Africa is always a loser in this global gluttony. Last year, an esteemed report released by the African Union's High Level Panel on Illicit Financial Flows, revealed that an estimated $60.3 billion was illicitly channelled out of the continent between 2003 and 2012, roughly one a half times the total donated in overseas aid during the same period.
Transparency International recently revealed that Heritage Oil and Gas Ltd, a company exposed in the Panama Papers leak, dodged a payment of over $400 million in Uganda. With the help of Mossack Fonseca-the law firm at the heart of the scandal, they reportedly artificially re-domiciled from the Bahamas to Mauritius.
These illicit financial flows have a crippling impact on governance. The bribing of state officials undermines state structures and interferes with the functioning of regulatory institutions. Services decline as there's less money to spend on them. And through amplifying inequality, the poorest and most vulnerable become more marginalised. The resulting discontentment undermines social and political stability.
More transparency in both the public and corporate sector is needed if we really hope to curb corruption. Legislation must enforce this internationally. People across the globe should have the right to access information on procurement and tenders, beneficial ownership, company directors and shareholders, how much tax companies are paying and where they're paying it.
Momentum is building across the globe to tackle corruption and illicit financial flows. David Cameron is hosting an Anti-Corruption Summit on 12th May this year, which aims to galvanise a global response to tackle corruption. Over 25 Government leaders are expected to attend. The UK is also the first member of the G20 to establish a public central registry of company beneficial ownership information and is encouraging others to do the same.
The African Union is also fighting back. To curb the mass exodus of funds from the continent, they've recommended that companies make updated beneficial ownership information publicly available and are encouraging African countries to review their double taxation conventions.
Digital technology has a powerful role to play. It can support global transparency by enabling information to be accessed and shared at a greater scale, faster speed and lower cost than ever before possible. Information can be rapidly analysed so that people can use it to hold the powerful to account. It can also be used to raise public awareness and spark global campaigns which send a message to our leaders and deceitful corporates loud and clear. We won't allow your corrupt and greedy practices to hold us back any longer.

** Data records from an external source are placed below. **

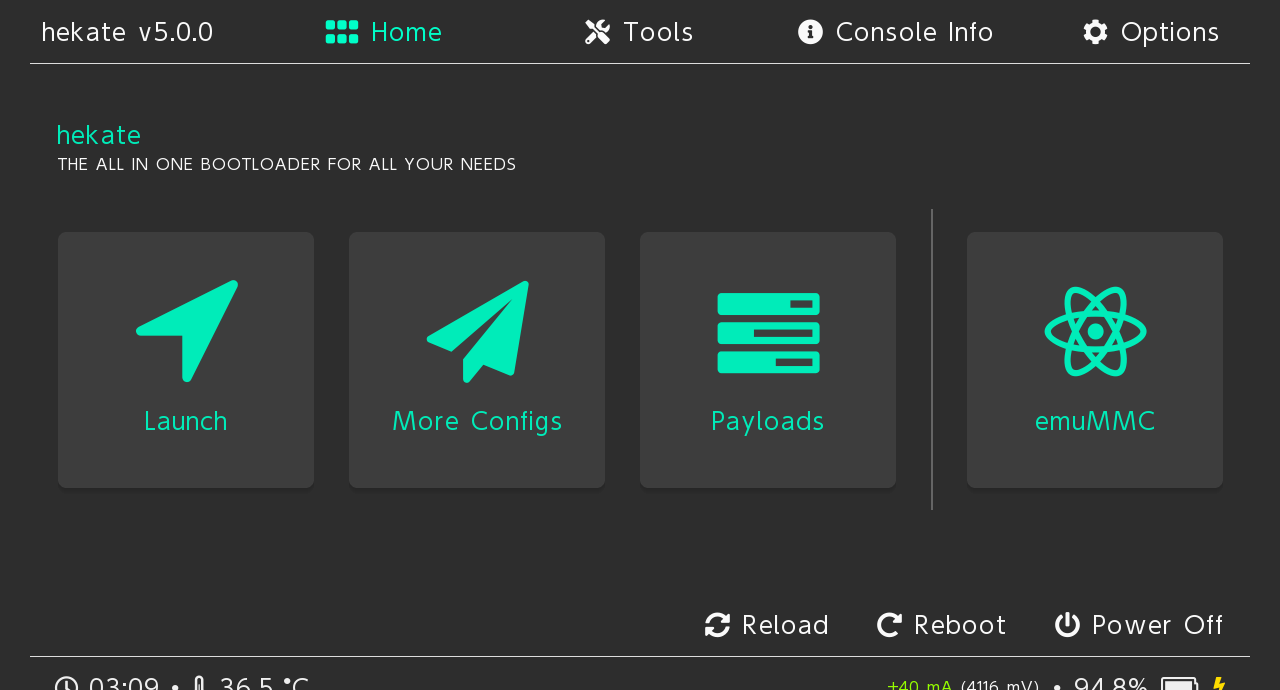Click the battery icon in status bar
1280x690 pixels.
pos(1179,684)
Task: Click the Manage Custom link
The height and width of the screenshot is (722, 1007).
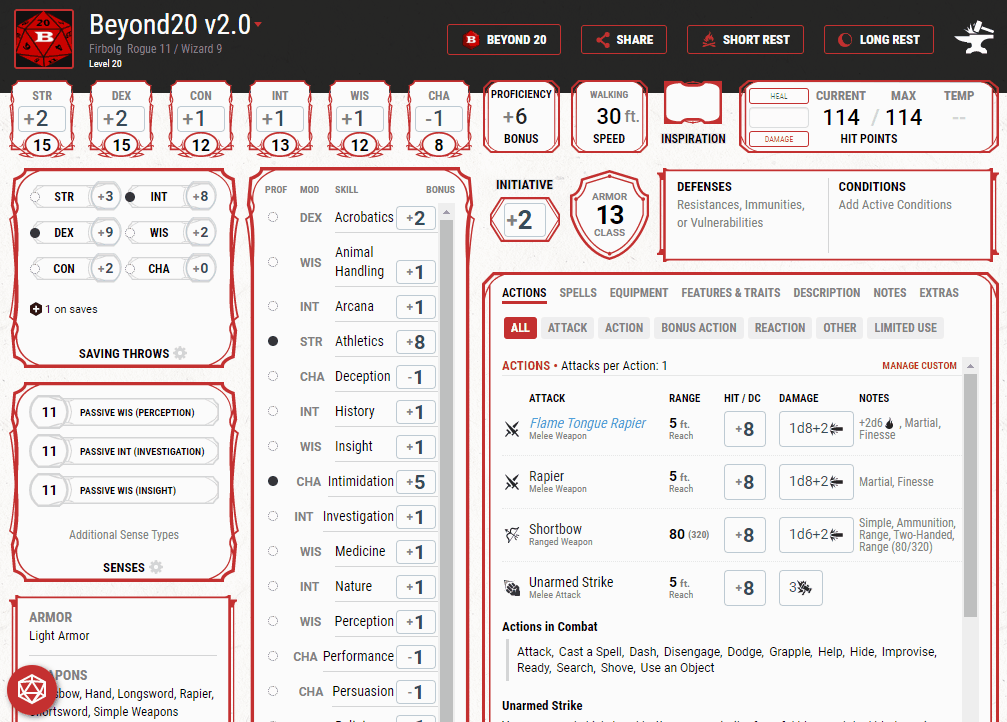Action: tap(919, 366)
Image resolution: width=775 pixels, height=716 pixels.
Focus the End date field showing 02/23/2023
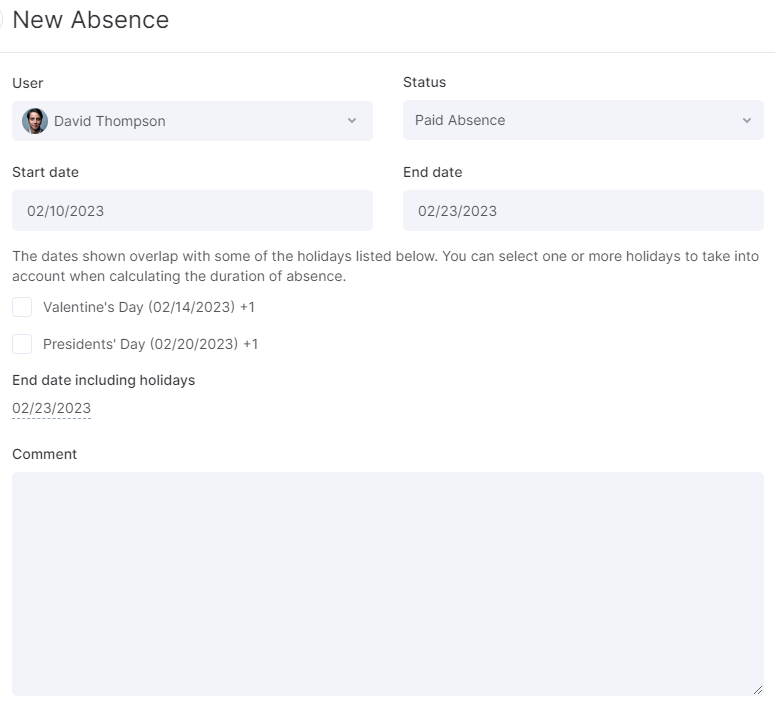click(x=583, y=211)
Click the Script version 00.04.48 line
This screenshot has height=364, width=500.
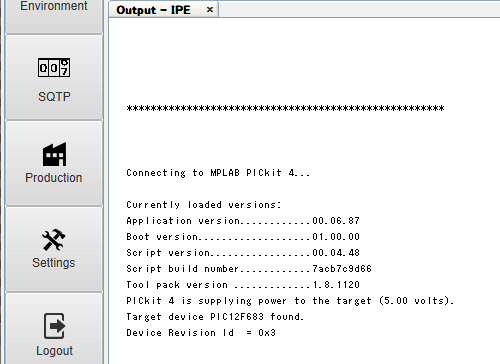[243, 252]
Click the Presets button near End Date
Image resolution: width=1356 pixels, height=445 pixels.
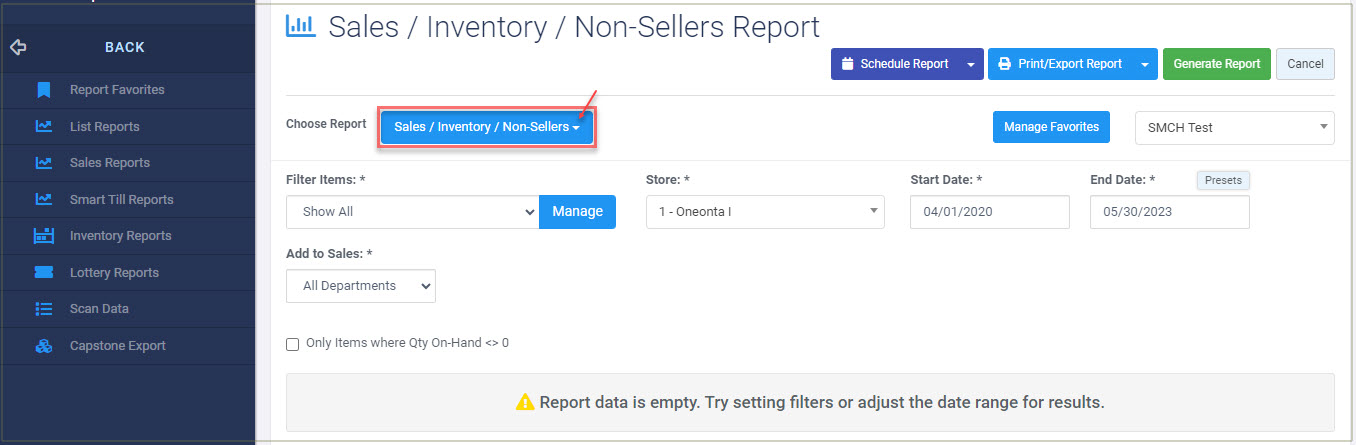pos(1223,181)
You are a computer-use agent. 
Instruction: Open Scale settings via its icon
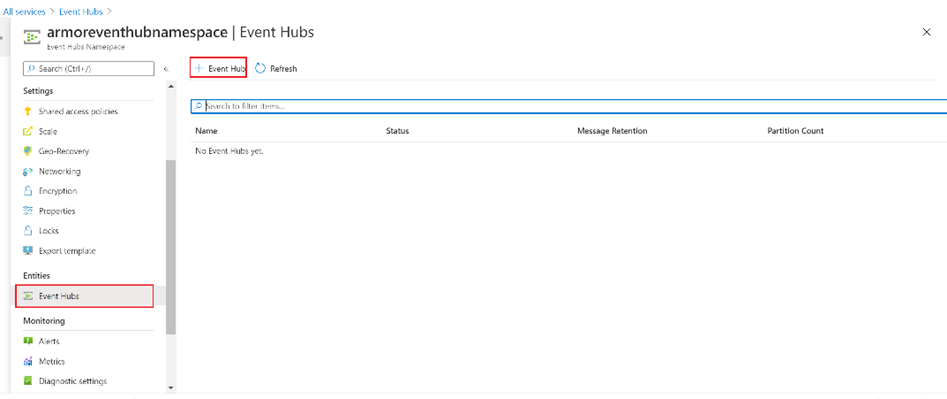pyautogui.click(x=27, y=131)
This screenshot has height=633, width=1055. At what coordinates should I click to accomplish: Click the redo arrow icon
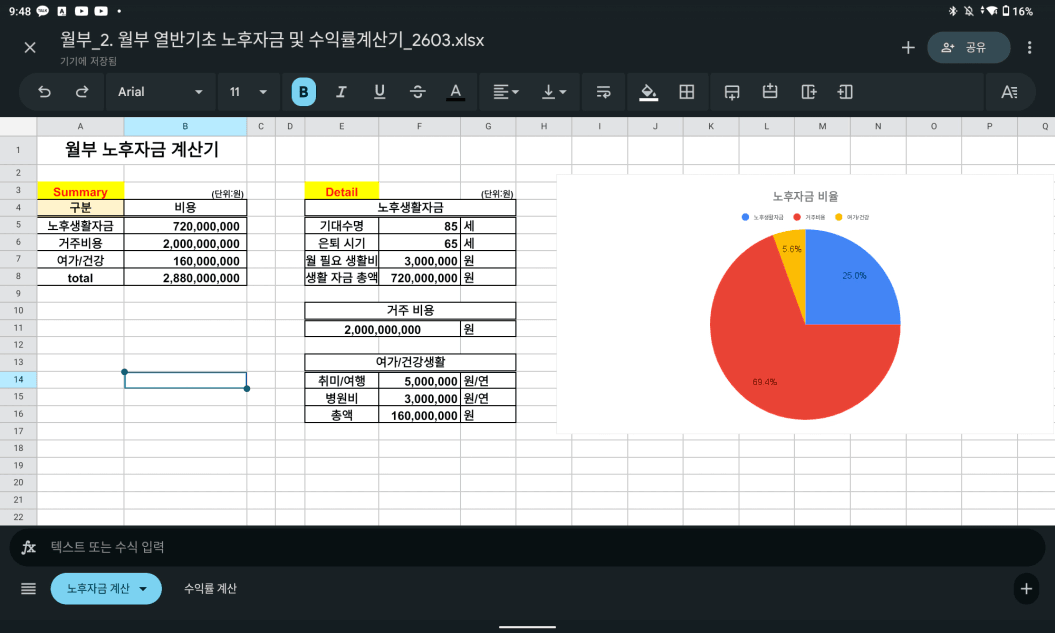click(82, 92)
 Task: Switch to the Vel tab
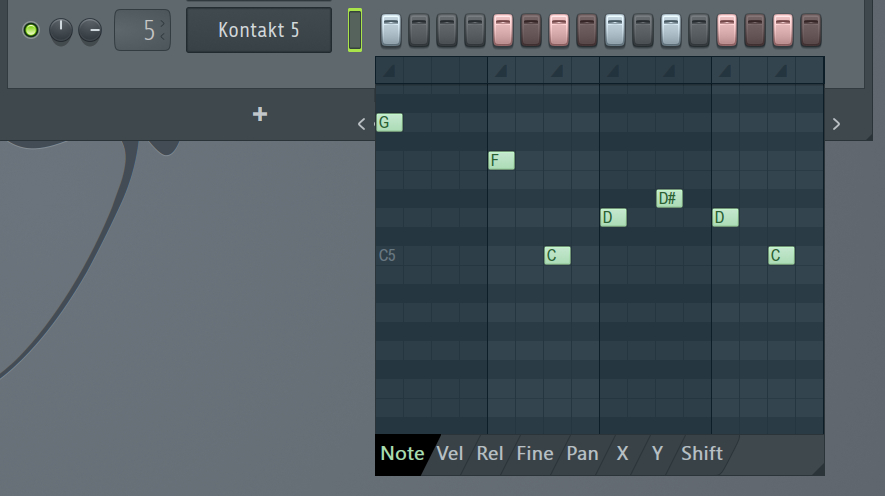(x=450, y=453)
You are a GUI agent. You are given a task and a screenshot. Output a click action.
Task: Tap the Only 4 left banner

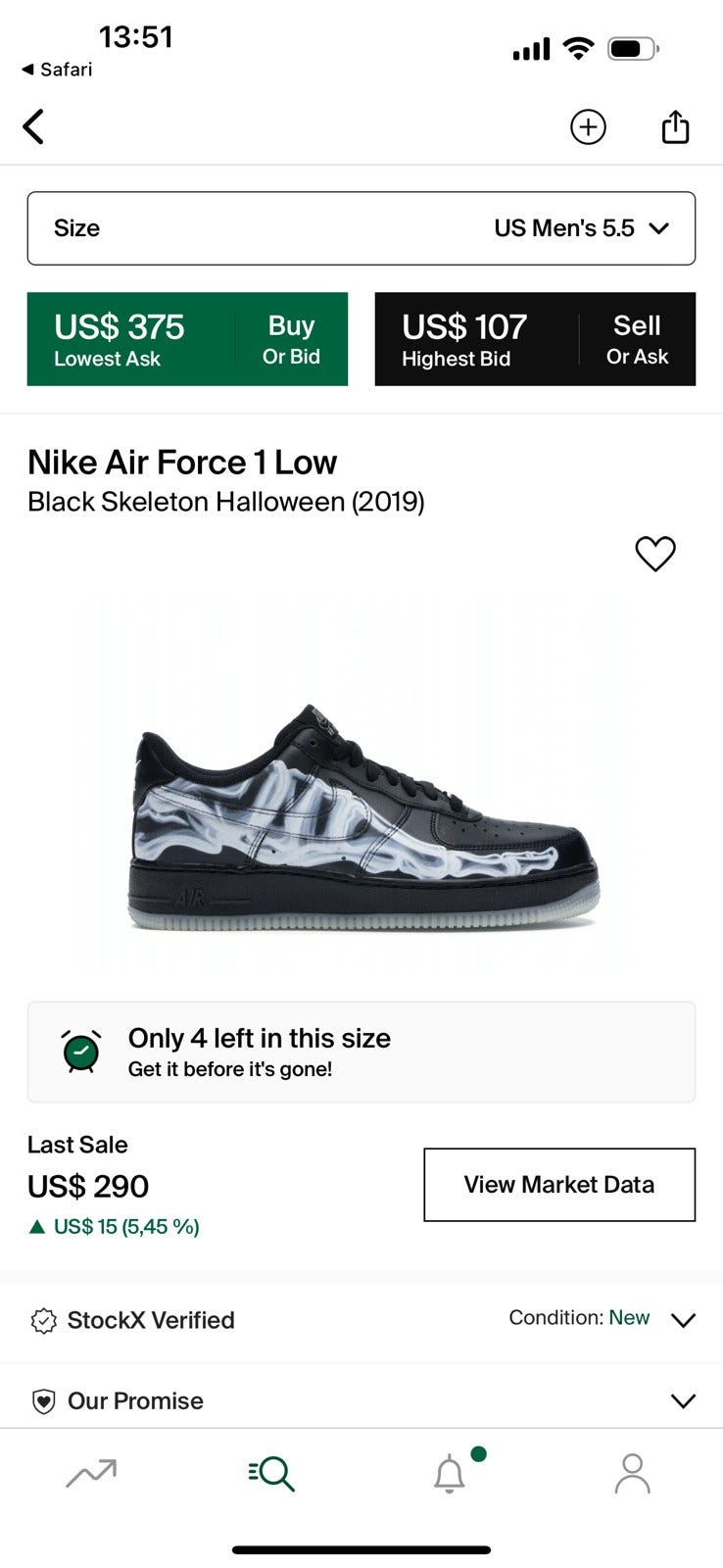pos(362,1052)
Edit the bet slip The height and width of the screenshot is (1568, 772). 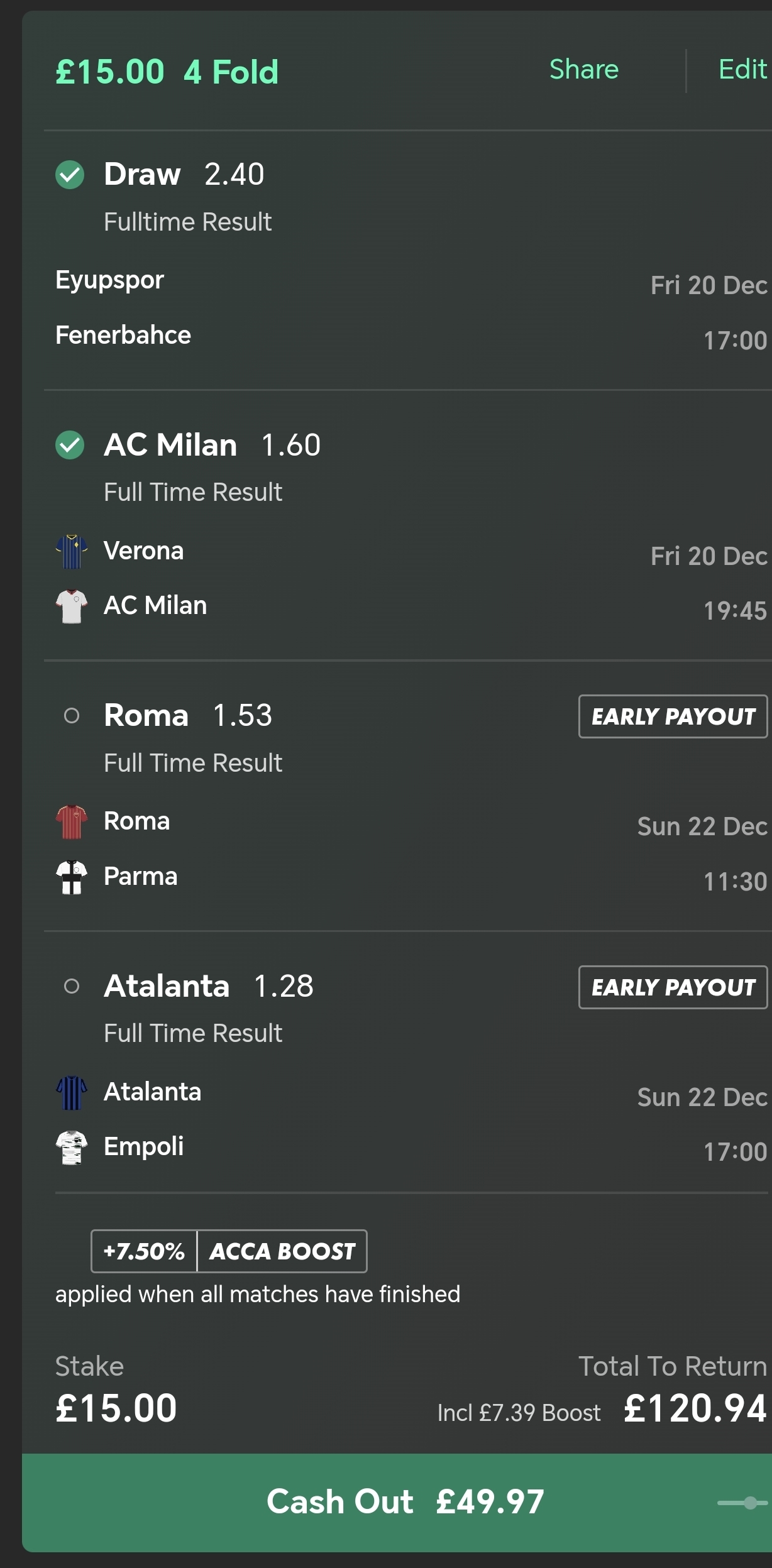coord(742,70)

Yet real change happens offline. Activists on-the-ground will need to undertake the tiresome and slow process of translating the public outcry into concrete changes. They must be supported to understand and interpret the data, monitor services, expose corruption and mobilise effectively to address it.
This process is already underway in South Africa. Code4SA, a group which promotes open data in South Africa is working hard to ensure that civil society, journalists and the general public are able to access the information they need to hold government and corporates to account. They then support groups to utilise this information to expose corruption, work to improve service delivery and fight against unethical practices.
Corruption Watch, a not-for-profit fighting corruption receives reports from citizens through the web, SMS and a call centre. They analyse these in order to identify sectors and regions where corruption is rife and develop campaigns to address systemic issues.
In 2012 alone, companies in South Africa his over $29 billion overseas to avoid paying tax. Amandla.mobi is helping activists turn basic mobile phones into democracy building tools. They used them to highlight the impact of corruption on service delivery to women and encouraged them to sign a petition, calling on the then Finance Minister Gordhan to take measures to curb tax avoidance.
Open Democracy Advice Centre has launched a campaign to protect whistleblowers, the vital agents who risk their life in order to expose corruption. Their 2015 publication Heroes Under Fire details the painful and harrowing journey often undertaken by these brave individuals and documents the experiences of the families of Xola Banisi and Moses Phakwe, whose attempts to blow the whistle resulted in their murders.
The 99% want a world where the people hold the powerful to account, so that money can flow to where it is needed most, creating a better quality of life for all. Greater tax revenues, if used correctly, would provide for better equipped schools and hospitals, well trained and supported teachers and nurses, better roads and support for the elderly, disabled and vulnerable.
Transparency is a good place to start. But to truly stamp out corruption, it will take a concerted effort by all of us, to ensure the powerful know that we the citizens are watching and demand better.